La ‘scoperta’ dei tesori della letteratura filosofica in sanscrito avvenuta in Europa all’inizio del XIX secolo ha aperto opposti schieramenti: Schopenhauer e i fratelli Schlegel furono tra coloro che si convinsero del fatto che essa avrebbe condotto a un “nuovo Rinascimento” della cultura filosofica europea, non diversamente da quanto era accaduto al principio dell’età moderna con la ‘riscoperta’ della cultura greca. Non tutte le potenzialità innovative intraviste arrivarono tuttavia a una reale attuazione: di certo, la linguistica scientifica europea nacque e si sviluppò in virtù dell’incontro con la letteratura linguistico-filosofica in sanscrito.

La ricercatezza stilistica e la sottigliezza teoretica senza eguali dei testi della filosofia indiana sono spesso tornite da un’aggressività impetuosa che ne potenzia lo splendore. Parafrasando una celebre immagine della poesia indiana, è come se la rossa pasta di sandalo – un ornamento tra i più preziosi con cui esaltare le belle forme dei testi filosofici – fosse stata ricavata dai fiotti di sangue delle ferite inferte alle dottrine dei propri avversari. Nella riflessione filosofica indiana – che ha raggiunto alcuni dei suoi vertici nella logica, nell’epistemologia e nella filosofia del linguaggio – non c’é verità che non debba venir vagliata attraverso il fuoco della dialettica.

Le puntuali analisi e i dibattiti sulla dottrina del karman, a cui Wilhelm Halbfass ha dedicato il saggio titolato Karma e rinascita nel pensiero indiano (traduzione di Elena Sciarra, prefazione e curatela di Marianna Ferrara, Einaudi, PBE, pp. XX – 270, € 23,00) ricalcano i tratti peculiari della riflessione filosofica indiana intendendo con karman, (letteralmente «azione») una «legge» – o meglio, come puntualizza Halbfass, una «regola» o «un’idea regolativa» – in base alla quale ogni azione, oltre al suo risultato visibile, genera anche un effetto invisibile, che, presto o tardi, giungerà a maturazione (per lo più, ma non necessariamente, in forma di ricompensa o punizione). Con la sola eccezione dei filosofi materialisti, la «regola» del karman venne accettata da tutte le scuole del periodo classico. Eppure, sul modo di intendere le sue strategie di funzionamento e di retribuzione non vi fu alcuna uniformità dottrinale, anche all’interno di una stessa scuola.

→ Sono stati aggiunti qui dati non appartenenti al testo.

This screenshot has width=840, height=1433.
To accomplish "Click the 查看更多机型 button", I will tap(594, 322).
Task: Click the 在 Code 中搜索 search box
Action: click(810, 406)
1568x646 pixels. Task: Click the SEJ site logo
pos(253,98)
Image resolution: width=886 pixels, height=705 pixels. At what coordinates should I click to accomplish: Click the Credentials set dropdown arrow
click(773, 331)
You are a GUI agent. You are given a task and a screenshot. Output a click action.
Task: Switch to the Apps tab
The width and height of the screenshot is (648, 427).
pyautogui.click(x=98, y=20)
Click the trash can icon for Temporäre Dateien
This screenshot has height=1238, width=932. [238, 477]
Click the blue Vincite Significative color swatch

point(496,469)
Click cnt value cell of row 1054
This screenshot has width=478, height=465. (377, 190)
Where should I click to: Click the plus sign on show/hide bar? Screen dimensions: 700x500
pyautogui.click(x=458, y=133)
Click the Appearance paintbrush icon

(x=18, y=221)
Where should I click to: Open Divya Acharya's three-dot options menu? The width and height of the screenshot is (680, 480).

Halbfass ricostruisce nel saggio le varie dottrine sul karman e le tappe salienti del dibattito filosofico indiano che riguardano questo concetto, dotato di un certo rilievo nella filosofia della natura, per dare conto, per esempio, di eventi sfuggevoli come il magnetismo, riuscendo in una sintesi di grande fascino e pregnanza teoretica. E alla nebbia scettica che potrebbe accompagnare la domanda sul come mai i grandissimi filosofi indiani siano caduti preda di una tale ‘superstizione’ si potrebbe opporre, per esempio, la considerazione per cui la dottrina del karman consente di fare a meno di Dio e dell’intervento divino nel dar conto dell’andamento del mondo naturale e sociale.